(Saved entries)
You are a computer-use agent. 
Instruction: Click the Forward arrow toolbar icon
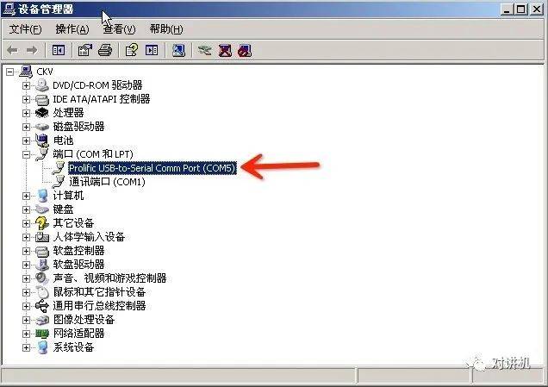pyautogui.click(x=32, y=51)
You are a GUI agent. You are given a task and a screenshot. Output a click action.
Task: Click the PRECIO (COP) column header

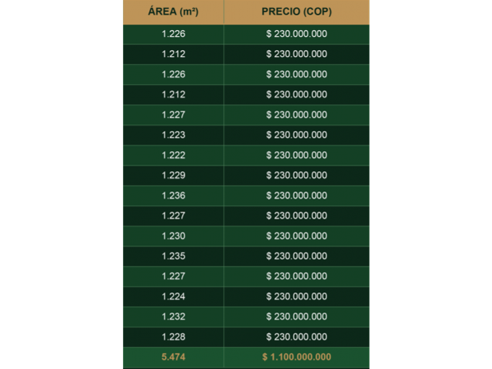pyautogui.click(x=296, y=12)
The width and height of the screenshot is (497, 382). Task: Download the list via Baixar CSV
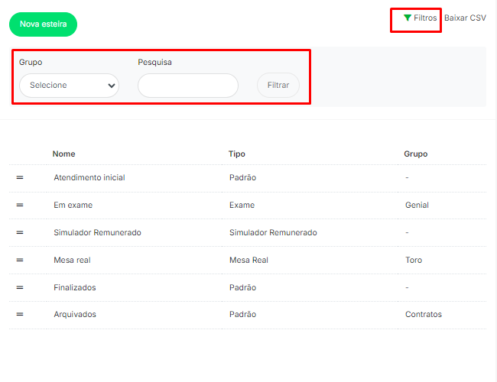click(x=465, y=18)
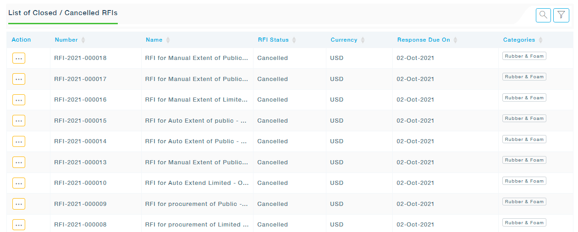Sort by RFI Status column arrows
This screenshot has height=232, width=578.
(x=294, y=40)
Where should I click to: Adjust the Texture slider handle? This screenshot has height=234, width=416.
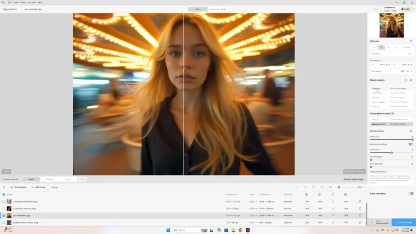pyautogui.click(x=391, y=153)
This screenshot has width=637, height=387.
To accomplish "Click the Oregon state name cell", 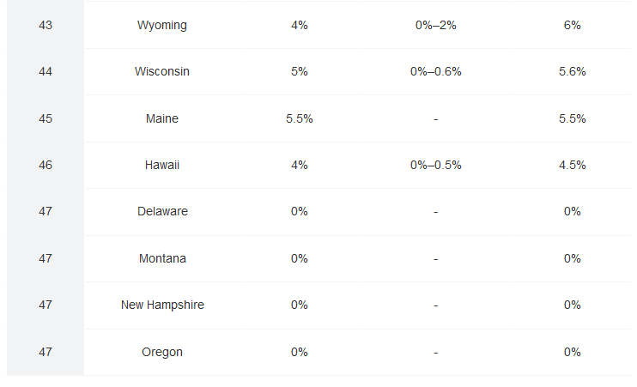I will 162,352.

Exercise brief:
Only a number is wanted here: how many lines of the records above hold the word "agent".

The completed task:
2